- [Do this]: According to the text below about Fūjin, which earlier wind god does his visual appearance trace back to?
____ Text
Kojiki I.9 · Tawaraya Sōtatsu screens (Kennin-ji, c. 1600) · Toriyama Sekien (1776)
Fūjin · 風神
God of Wind
He carries a great bag of wind (kaze-bukuro) over his shoulders and releases it to create storms. Always paired with Raijin — together they represent the destructive and vital forces of weather. Fūjin's visual origin traces to the Greco-Buddhist wind god Wardo (from the Greek Boreas), transmitted through Central Asian Buddhist art along the Silk Road to Japan. This makes Fūjin one of the most remarkable instances of cultural transmission in art history — a Greek wind god, transformed through Gandharan, Chinese, and Korean Buddhist art, arriving in Japan as a Shinto-Buddhist deity. The Sōtatsu screens show them flanking each other at Kennin-ji — thunder and wind, the complete storm.
________
____ Stored rows
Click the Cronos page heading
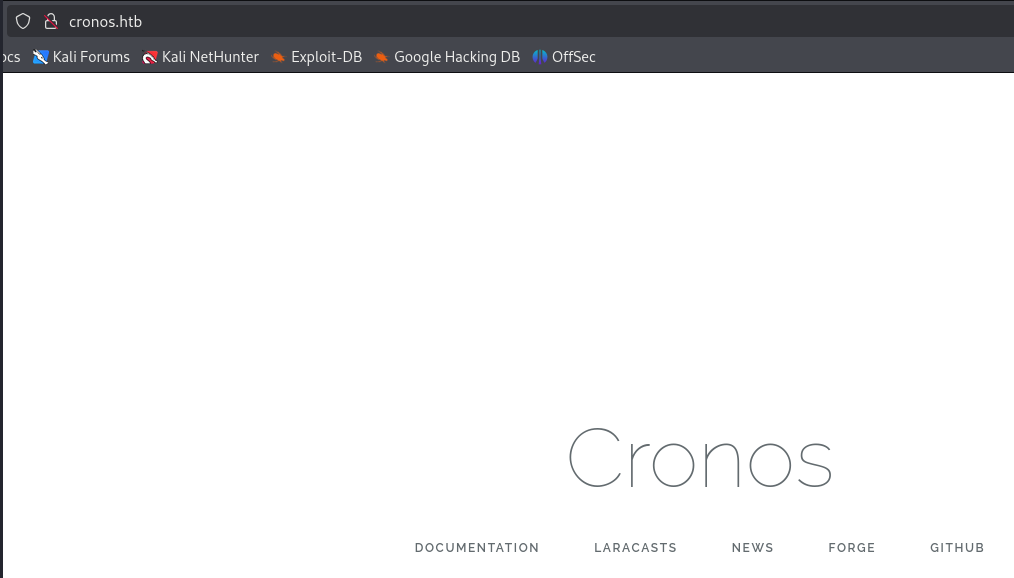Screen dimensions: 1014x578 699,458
________
____ Stored rows
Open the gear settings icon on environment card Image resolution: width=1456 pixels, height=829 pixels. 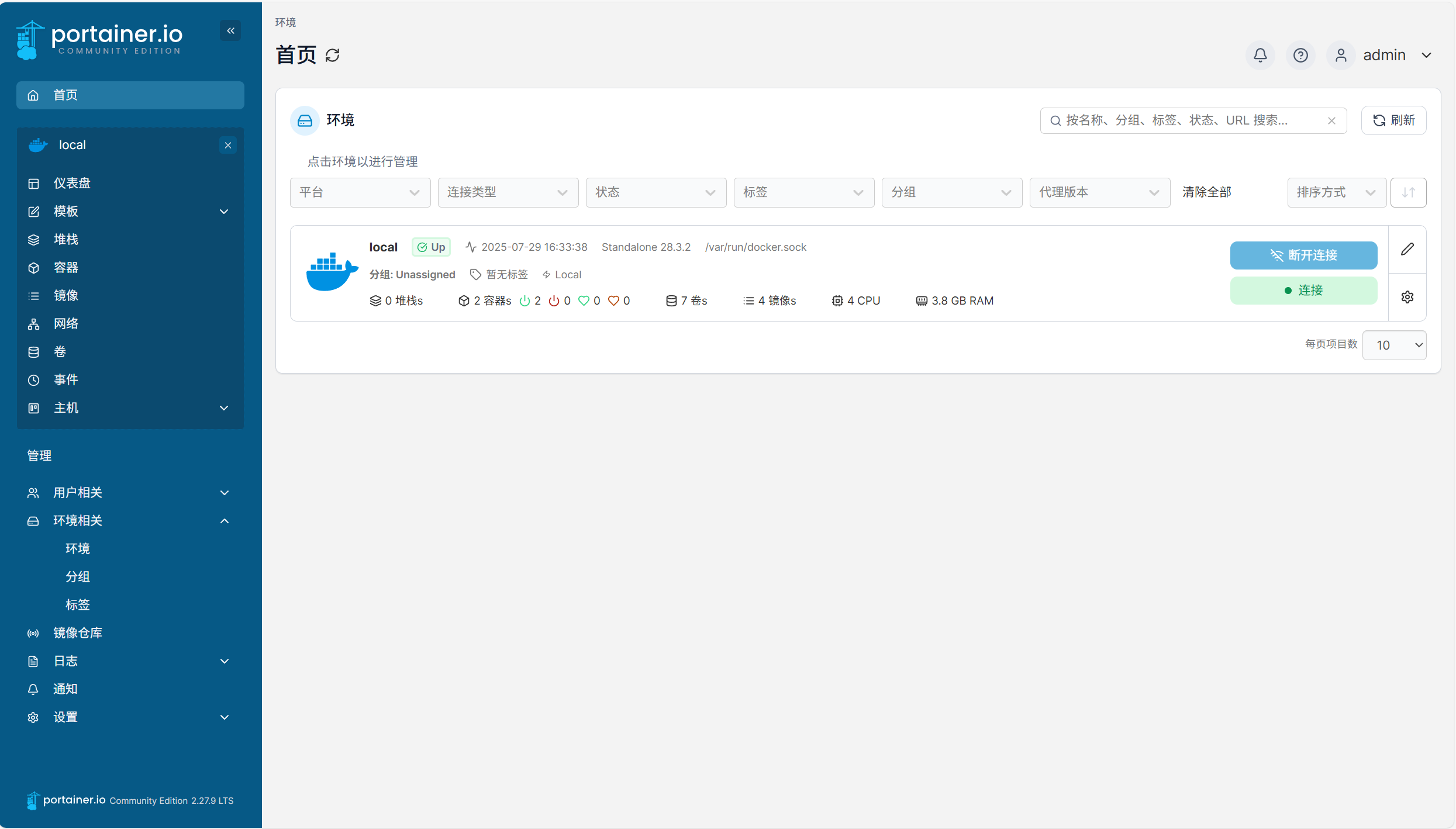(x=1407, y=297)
________
- [Output for this exercise]: The Greco-Buddhist wind god Wardo, derived from the Greek Boreas.